The inferiority claims also suffer from the fact that, in several therapeutic spaces, one PBM prefers a drug the other one excludes. For instance, CVS excludes several insulin products from Eli Lilly and Co., listing Novo Nordisk A/S products as the preferred alternative. ESI does the reverse.
The hepatitis C space is another example. CVS excludes Abbvie Inc.'s Viekira Pak (ombitasvir, paritaprevir, ritonavir and dasabuvir), preferring Gilead Sciences Inc.'s Harvoni (ledipasvir and sofosbuvir) instead. But Viekira Pak is the only hep C drug ESI covers for genotype 1. In addition to Harvoni, it excludes Gilead's Sovaldi (sofosbuvir), Merck's Zepatier (elbasvir and grazoprevir), Daklinza (daclatasvir, Bristol-Myers Squibb Co.) and Olysio (simeprevir, Johnson & Johnson [J&J]).
GATEKEEPERS
When the largest PBMs agree on an exclusion, they become the gatekeepers to the market. That could be a problem for biosimilars and other new drugs trying to gain a foothold in a crowded space, since the sponsors of drugs already on the market may have more negotiating power and price flexibility. Sandoz Inc.'s Omnitrope (somatropin), approved in the U.S. as a 505(b)(2) drug but as a biosimilar in the EU and other markets, remains on both the CVS and ESI exclusion lists, along with a few other growth hormones.
ESI prefers the reference drug, Pfizer Inc.'s Genotropin, as well as Lilly's Humatrope and Novo Nordisk's Norditropin. CVS lists Humatrope and Norditropin as its preferred alternatives, but excludes Genotropin along with Omnitrope and similar drugs.

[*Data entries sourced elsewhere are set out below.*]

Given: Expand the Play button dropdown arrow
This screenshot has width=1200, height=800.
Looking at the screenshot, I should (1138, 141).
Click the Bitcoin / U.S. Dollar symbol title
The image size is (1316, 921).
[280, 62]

It's too soon to gauge whether Omnitrope's exclusion will be the fate of other U.S. biosimilars. Sandoz's Zarxio, a biosimilar to Neupogen (filgrastim, Amgen Inc.), is the only biosimilar on the market, and it was launched after the 2016 lists were released.
However, ESI's exclusion list points to some wiggle room for erythropoietin biosimilars that are in the works, as it excludes Roche AG's Mircera and Amgen's Aranesp and Epogen, listing the preferred alternative as Procrit, which Amgen licensed to J&J.

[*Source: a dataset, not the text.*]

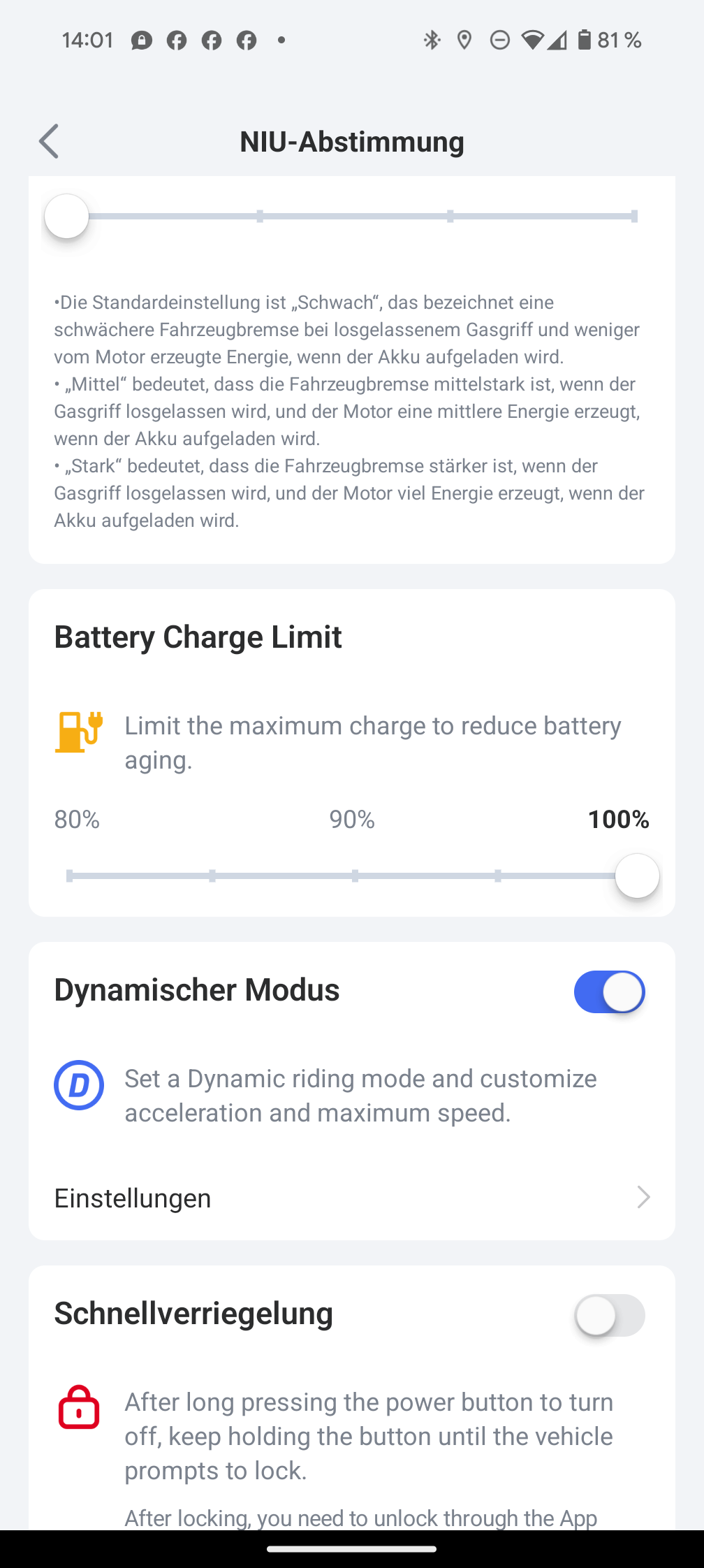Tap the yellow charging station icon
Image resolution: width=704 pixels, height=1568 pixels.
[79, 732]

Given the power of PBMs to choose winners and losers, it comes as little surprise that the Department of Justice (DoJ) is investigating the relationship some drug companies have with them. J&J, Merck & Co. Inc. and Endo Pharmaceuticals Inc. all disclosed in their first-quarter SEC filings that DoJ has asked for documents detailing their PBM contracts for the past several years.
While J&J didn't say whether the request focused on specific drugs, Merck disclosed that DoJ wants documents relating to its migraine drug Maxalt (rizatriptan benzoate) and erectile dysfunction drug Levitra (vardenafil hydrochloride). The focus at Endo is on another migraine drug, Frova (frovatriptan succinate).
Approved by the FDA in 2001, Frova was excluded by ESI last year, but not this year. Levitra, approved in 2003, has been on the exclusion list for both PBMs for at least the past two years. Maxalt, approved in 1998, is not on either list.